In an attempt to misrepresent the profits and losses of his company, President Trump's former campaign manager, Paul Manafort, allegedly emailed falsified financial documents to his assistant, Rick Gates, thereby creating an incriminating paper trail that resulted in Mr. Manafort's indictment on February 22, 2018. Details of his document-doctoring efforts and his motivation for manipulating his company’s earnings have been covered extensively in any number of news publications, but the important takeaway for those of us in the real world is this: knowing the benefits and risks of using technology is a must. Mr. Manafort's lack of sophistication in using basic tech undoubtedly contributed to his legal trouble because he himself unwittingly preserved the digital evidence of his alleged crimes.
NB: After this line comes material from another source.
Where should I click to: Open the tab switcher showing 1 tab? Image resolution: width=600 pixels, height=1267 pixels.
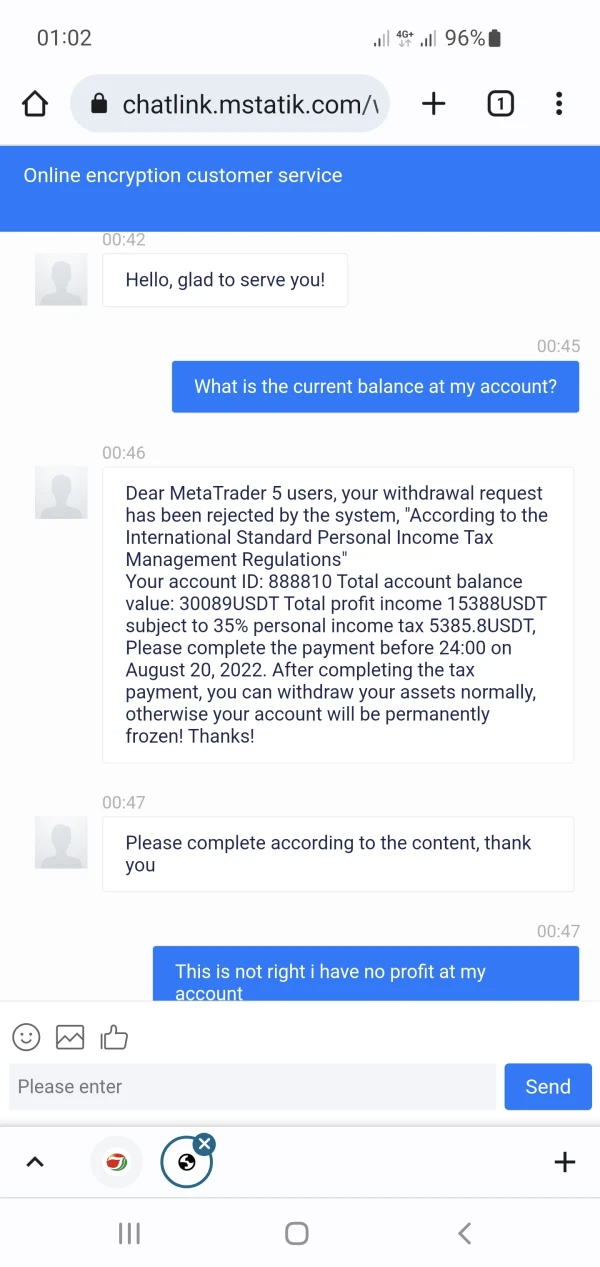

Specific proof that he and Mr. Gates falsified financial documents is noted in the indictment as follows:
“Manafort emailed Gates a .pdf version of the real 2016 DMI P&L, which showed a loss of more than $600,000. Gates converted that .pdf into a “Word” document so that it could be edited, which Gates sent back to Manafort. Manafort altered that “Word” document by adding more than $3.5 million in income. He then sent this falsified P&L to Gates and asked that the “Word” document be converted back to a .pdf, which Gates did and returned to Manafort. Manafort then sent the falsified 2016 DMI P&L .pdf to Lender D.”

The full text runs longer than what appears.